Thomas Kwa 28 Aug 2022 3:12 UTC
4 points
0
Somewhat related to this post and this post:
Coherence implies mutual information between actions. That is, to be coherent, your actions can’t be independent. This is true under several different definitions of coherence, and can be seen in the following circumstances:
- When trading between resources (uncertainty over utility function). If you trade 3 apples for 2 bananas, this is information that you won’t trade 3 bananas for 2 apples, if there’s some prior distribution over your utility function.
- When taking multiple actions from the same utility function (uncertainty over utility function). Your actions will all have to act like a phased array pushing the variables you care about in some direction.
- When taking multiple actions based on the same observation (uncertainty over observation / world-state). Suppose that you’re trying to juggle, and your vision is either reversed or not reversed. The actions of your left arm and right arm will have mutual information, because they both depend on whether your vision has been reversed in related ways.
This would be a full post, but I don’t think it’s important enough to write up.
What links here?
- Vladimir_Nesov's comment on Simulators by janus (2 Sep 2022 23:13 UTC; 9 points)
- Vladimir_Nesov's comment on Simulacra are Things by janus (9 Jan 2023 0:11 UTC; 4 points)
- Vladimir_Nesov 28 Aug 2022 11:17 UTC
  2 points
  0
  Parent
  
  Your actions will all have to act like a phased array pushing the variables you care about in some direction.
  
  The nice thing is that this should work even if you are a policy selected by a decision making algorithm, but you are not yourself a decision making algorithm anymore. There is no preference in any of the possible runs of the policy at that point, you don’t care about anything now, you only know what you must do here, and not elsewhere.
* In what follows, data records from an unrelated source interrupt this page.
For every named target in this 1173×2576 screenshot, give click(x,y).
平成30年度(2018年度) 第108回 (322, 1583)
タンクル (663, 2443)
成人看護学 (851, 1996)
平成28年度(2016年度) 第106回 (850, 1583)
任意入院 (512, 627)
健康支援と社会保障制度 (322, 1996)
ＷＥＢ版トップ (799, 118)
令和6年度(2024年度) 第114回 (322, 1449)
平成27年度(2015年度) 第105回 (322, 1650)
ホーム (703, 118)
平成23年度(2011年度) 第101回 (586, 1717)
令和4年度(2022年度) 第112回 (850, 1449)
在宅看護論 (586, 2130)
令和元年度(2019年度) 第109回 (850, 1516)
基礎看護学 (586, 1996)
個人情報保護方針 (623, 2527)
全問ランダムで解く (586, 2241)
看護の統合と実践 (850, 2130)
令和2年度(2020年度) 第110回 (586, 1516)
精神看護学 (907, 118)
But if all possible runs of the policy are considered altogether (in the updateless sense of maps from epistemic situations to action and future policy), the preference is there, in the shape of the whole thing across all epistemic counterfactuals. (Basically you reassemble a function from pairs (from, to) of things it maps, found in individual situations.)
  
  I guess the at-a-distance part could make use of composition of an agent with some of its outer shells into a behavior that forgets internal interactions (within the agent, and between the agent and its proximate environment). The resulting “large agent” will still have basically the same preference, with respect to distant targets in environment, without a need to look inside the small agent’s head, if the large agent’s external actions in a sufficient range of epistemic situations can be modeled. (These large agents exist in each inidividual possible situation, they are larger than the small agent within the situation, and they can be compared with other variants of the large agent from different possible situations.)
  
  Not clear what to do with dependence on the epistemic situation of the small agent. It wants to reduce to dependence on a situation in terms of the large agent, but that doesn’t seem to work. Possibly this needs something like the telephone theorem, with any relevant-in-some-sense dependence of behavior (of the large agent) on something becoming dependence of behavior on natural external observations (of the large agent) and not on internal noise (or epistemic state of the small agent).